Apakah orang yang meremehkan urusan zakat dianggap kafir seperti orang yang meremehkan shalat?

Jawabannya: Orang yang meremehkan zakat tidak dianggap kafir. Sebagaimana hadist riwayat Muslim dari Abu Hurairah Radhiyallah Anhu, sesungguhnya Nabi Shallalahu Alaihi wa Sallam bersabda:

“Setiap pemilik emas dan perak yang tidak menunaikan zakatnya, akan dipakaikan kepada mereka kepingan-kepingan api pada hari kiamat. Lalu ia dibakar pada bagian rusuk, dahi dan belakang punggungnya dengan kepingan tersebut didalam neraka jahanam. Setiap kali kepingan itu dingin, akan dipanaskan kembali. Ukuran satu hari mennyamai lima puluh ribu tahun (di dunia). Hal ini terus berlangsung hingga manusia diputuskan kemana mereka akan ditempatkan, ke surga ataukah ke neraka”.

Hadist ini menunjukan bahwa orang yang tidak membayar zakat tidak dianggap kafir. Sekirannya dianggap kafir, maka tidak ada baginya jalan ke surga.

Hukum orang yang tidak menegakkan Shalat

Kitab Syarah Riyadhus Shalihin
Penulis: Syaikh Muhammad bin Shalih Al-Utsaimin Rahimahullah

Bab 5 Muraqabah

Hadist 61 mengenai islam, iman dan ihsan

Bagaimana hukum orang yang tidak menegakkan shalat?

Orang yang tidak menegakkan shalatnya dengan sempurna, dia tidak mendapatkan kesempurnaan shalat, tetapi dia tidak berdosa.

Adapun orang yang sama sekali tidak menegakan shoalat, yakni meninggalkan shalat, maka ia adalah kafir dan murtad dari Islam. Pemerintah harus menyuruhnya untuk mengerjakan shalat. Jika ia mau shalat, maka ini diterima, dan jika tidak mau shalat, maka ia dibunuh karena murtad.

Hal tersebut berdasarkan Firman Allah, sabda Rasulullah, dan ucapan para sahabat beliau:

  1. Allah berfirman: “Dan jika mereka bertaubat, melaksanakan shalat dan menunaikan zakat, maka (berarti mereka itu) adalah saudara-saudaramu seagama” (QS. At Taubah [9]:11).

- DATA YANG DITAMPILKAN:
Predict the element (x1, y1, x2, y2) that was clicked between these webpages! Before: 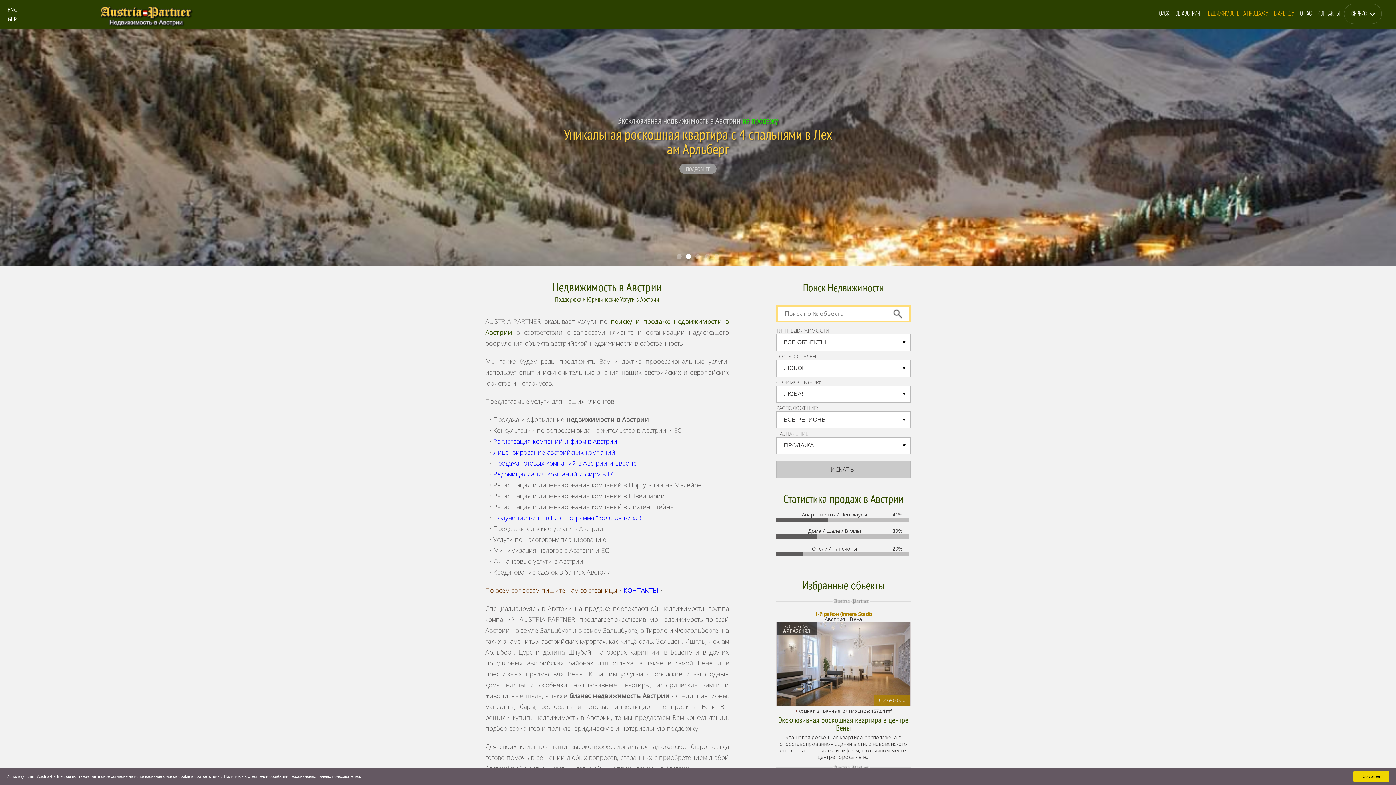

--

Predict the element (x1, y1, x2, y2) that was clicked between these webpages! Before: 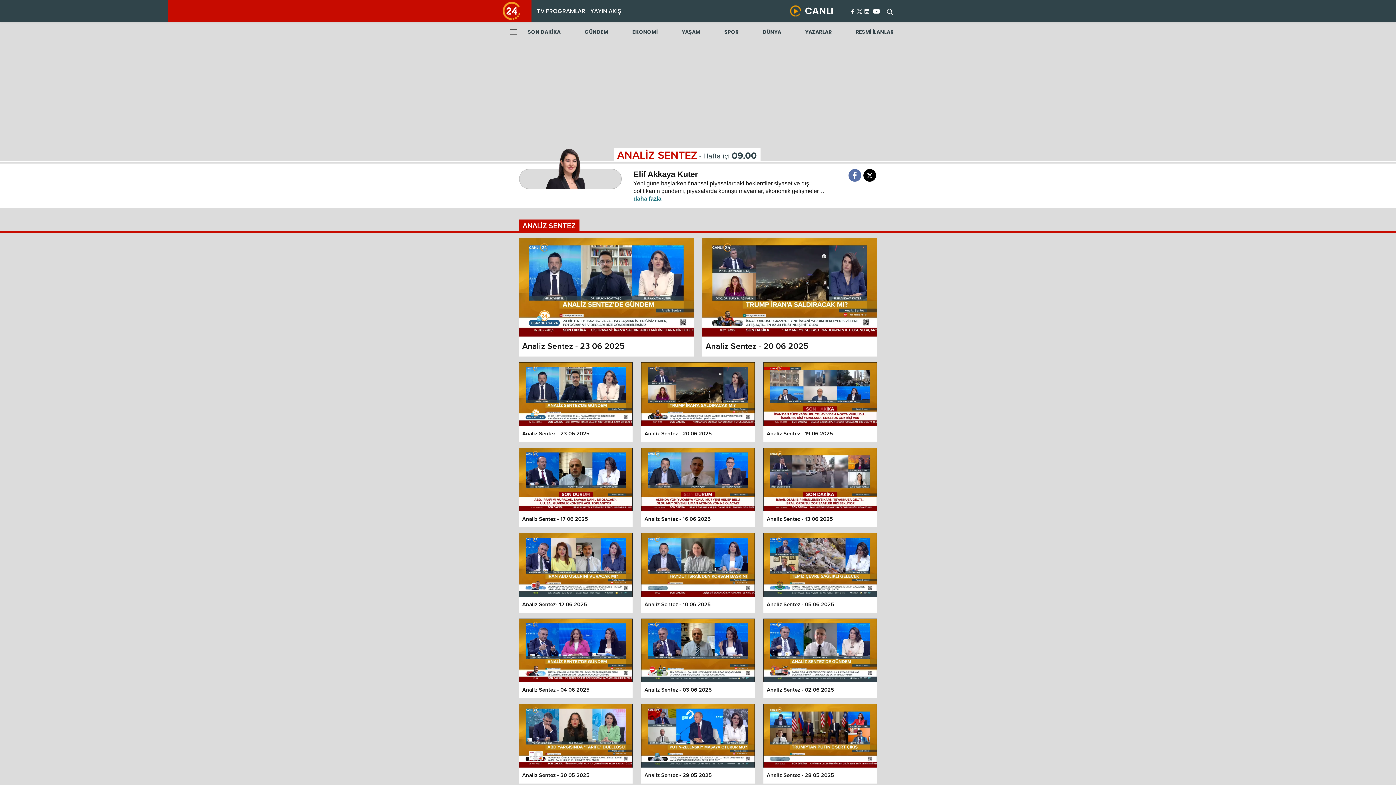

- TUGAS LATIHAN:
**1)** Sebutkan semua bagian tubuh yang dibakar dengan kepingan api menurut hadis dalam teks bacaan.
**2)** Menurut teks bacaan, siapa penulis Kitab Syarah Riyadhus Shalihin?
**3)** Salin teks bacaan tanpa perubahan, mulai dari "Bab 5 Muraqabah" hingga "dia tidak berdosa.".
Materi tersebut terpisah dari teks bacaan.

- HASIL AKHIR:
**1)** Rusuk, dahi, dan belakang punggung.

**2)** Syaikh Muhammad bin Shalih Al-Utsaimin Rahimahullah.

**3)**
Bab 5 Muraqabah

Hadist 61 mengenai islam, iman dan ihsan

Bagaimana hukum orang yang tidak menegakkan shalat?

Orang yang tidak menegakkan shalatnya dengan sempurna, dia tidak mendapatkan kesempurnaan shalat, tetapi dia tidak berdosa.